Research / Projects / Deep Evidential Learning for Radiotherapy
Link to our work on the arXiv: https://arxiv.org/abs/2404.17126
This work has been selected to be featured in an oral session at the 66th American Association of Physics in Medicine (AAPM) conference, July 2024.
When we try to make inferences or generalizations in response to our observations of the external world based on our own internal knowledge built out of previous experiences, there is always an implicit band of confidence by which we make our inferences. The degree of certainty depends on the similarity of the contextual details surrounding our observation to those that have developed our internal knowledge previously. If we observe a moon-like shape in the night sky, we would make an inference for what it is spontaneously with almost zero uncertainty, but if our eyes catch a moving geometrical shape that resembles none of any known night-sky objects we are accustomed to, we would be tempted to make an inference, e.g. that it’s an UFO yet with much higher degree of uncertainty. Are the predictions of artificial neural networks also accompanied by uncertainty estimates? By virtue of their mathematical definitions, there is no natural candidate structure within a neural network’s architecture that will supply such an information.

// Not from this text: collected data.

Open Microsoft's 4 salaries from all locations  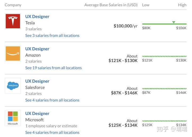(52, 132)
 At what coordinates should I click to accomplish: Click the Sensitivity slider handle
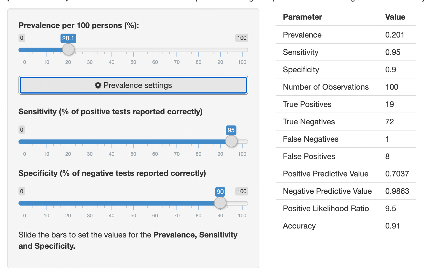[231, 141]
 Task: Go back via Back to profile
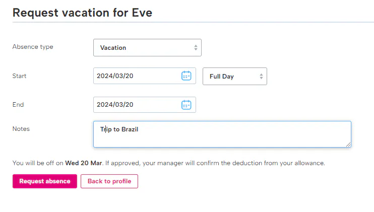pyautogui.click(x=109, y=181)
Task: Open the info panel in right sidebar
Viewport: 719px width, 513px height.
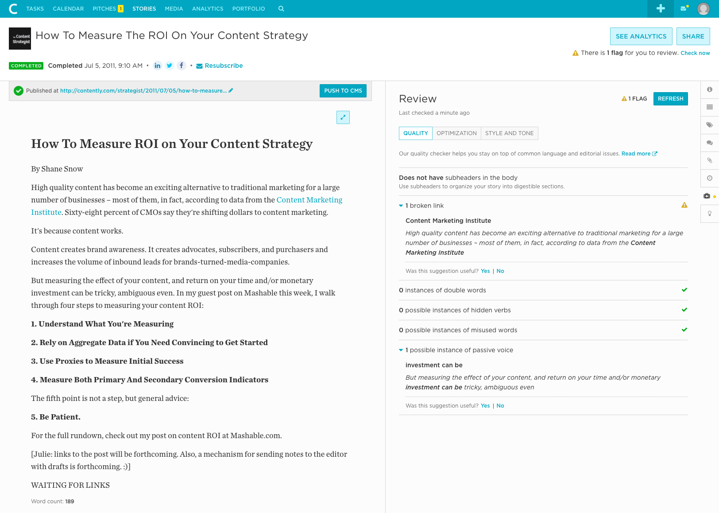Action: click(x=710, y=89)
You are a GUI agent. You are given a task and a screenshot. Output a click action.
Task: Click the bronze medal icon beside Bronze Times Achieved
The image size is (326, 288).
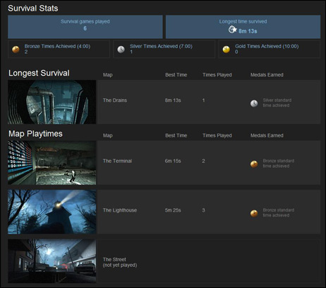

Deep Evidential learning is a recent proposal that fills up this gap. In contrast to a conventional neural network, a Deep Evidential model yields as model outputs, (mean) prediction values coupled with their uncertainty distributions, and arguably, this is a much healthier artificial intelligent system that can at least express its own uncertainty when making predictions for new data based on weights trained upon previous data. More technically, this framework equips a generic neural network with an ability to express uncertainty estimates of its predictions by asserting the existence of a Bayesian prior distribution for model predictions right from the outset. Upon completion of network training, a Deep Evidential model will yield predictions together with a distribution of uncertainty values that reflect how ‘certain’ the model is in making predictions. We should mention that Deep Evidential learning belongs to the broad class of uncertainty quantification frameworks that have received increasing attention in the machine learning community. There are two major variants of this model:
which are devoted to the tasks of regression and classification respectively. In this work, we reformulated the loss function that was proposed in the work by Amini et al. so that it can be implemented smoothly for radiotherapy dose prediction with the input objects being CT images with various organs-at-risk and target masks ( brainstem, esophagus, parotids, larynx, mandible, spinal cord and radiation target regions receiving 56 Gy, 63 Gy and 70 Gy ). Our medical image dataset is drawn from the Open Knowledge-Based Planning Challenge AAPM 2020 which is the hitherto largest international effort in gathering a unified single open dataset for deep learning models in the context of radiotherapy dose prediction.
We found that there was a high degree of correlation between model errors and the uncertainty estimates, so this implies that we can use the elevated regions of model uncertainty to discover and highlight potential regions of model errors. As an application, we can use the knowledge of model uncertainty to draw statistical confidence bands for the Dose-Volume-Histogram which is a common tool for radiation oncologists to analyze various aspects of the planned radiotherapy treatment.
In the Figure below, we plot the Dose-Volume-Histogram for an example patient in the AAPM dataset who was given 6MV photon radiotherapy. The horizontal axis represents the radiation dose imparted to some specific part of the patient’s body (see the legend for each anatomical part; note that PTV70 represents the planning target volume intended to receive 70 Gy of radiation dose, etc. ), whereas the vertical axis represents the percentage volume of the anatomical site receiving a dose equal or greater than the dose coordinate. The solid curves represent the dose predicted by our deep learning model whereas the dotted curves depict the actual dose distributions. The light shaded bands represent the 95% confidence bands that were part of our deep learning model’s output. Roughly speaking, the wider a band is, the less reliable the model’s prediction.
We hope that our work on Deep Evidential Learning paves another interesting path towards building a statistically robust model for radiotherapy-related segmentation and dose prediction which can express its own uncertainties, apart from just making predictions!